Debuts: Kidz Bop 13 debuted at four, further proving that little kids don't know how to illegally download. Dipset's Jim Jones' Harlem's American Gangster entered at nineteen despite being released as a mixtape last November. On the rock beat, the Raveonettes' Lust Lust Lust placed 108, Ray Davies' Working Man's Cafe took 140 and the Mountain Goats' critically-acclaimed Heretic Pride squeezed in at 195.

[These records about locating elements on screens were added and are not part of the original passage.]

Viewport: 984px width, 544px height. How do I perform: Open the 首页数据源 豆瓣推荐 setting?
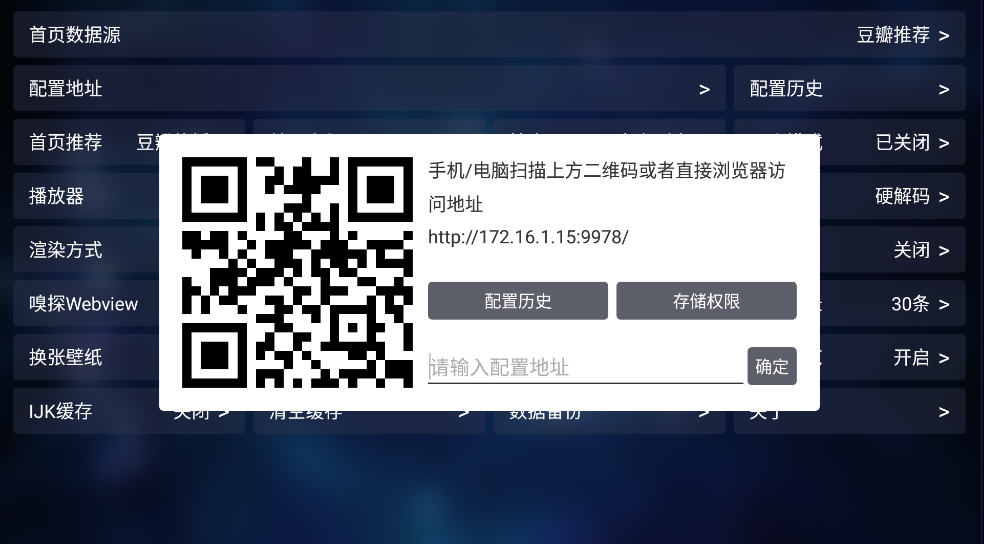[489, 35]
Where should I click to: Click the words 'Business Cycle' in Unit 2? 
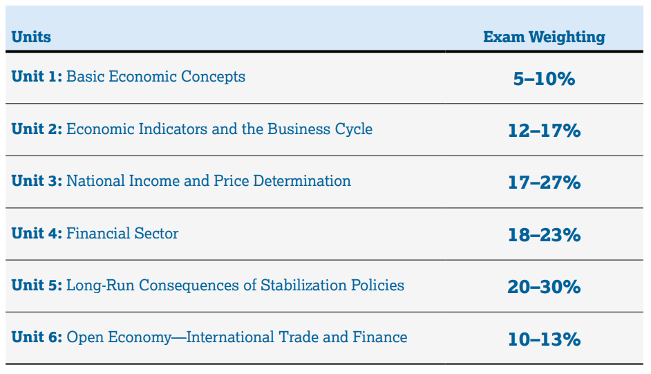320,129
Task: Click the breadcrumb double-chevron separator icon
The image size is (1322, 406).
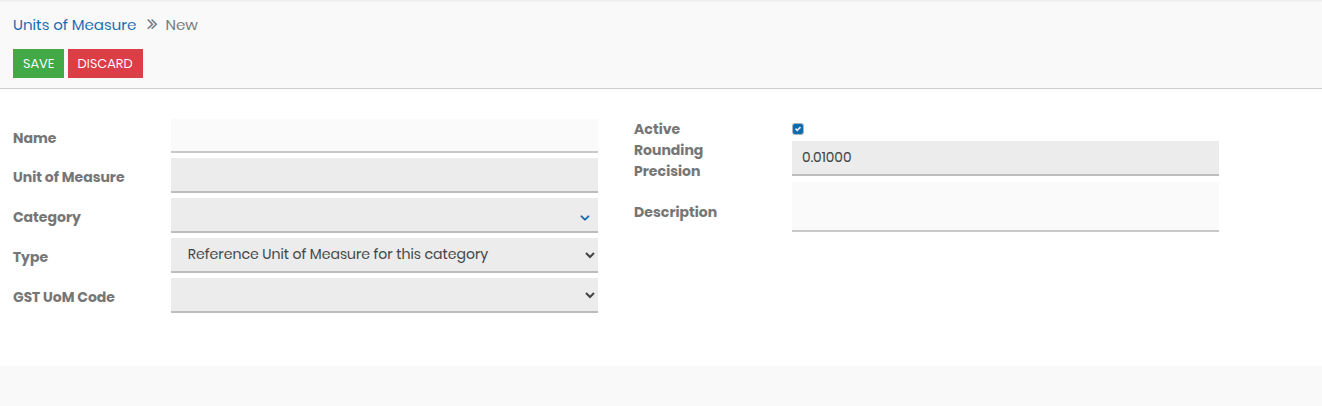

Last Week's Heroes: The Grammy bloom blew off Herbie Hancock's River: The Joni Letters as the album fell from five to sixteen. Predictably, the Grammys nominees compilation also dropped from four to seventeen. It was a pretty bad week on all fronts, with only one non-debuting album in top sixty (Sara Bareilles) actually experiencing a growth in sales from the previous week.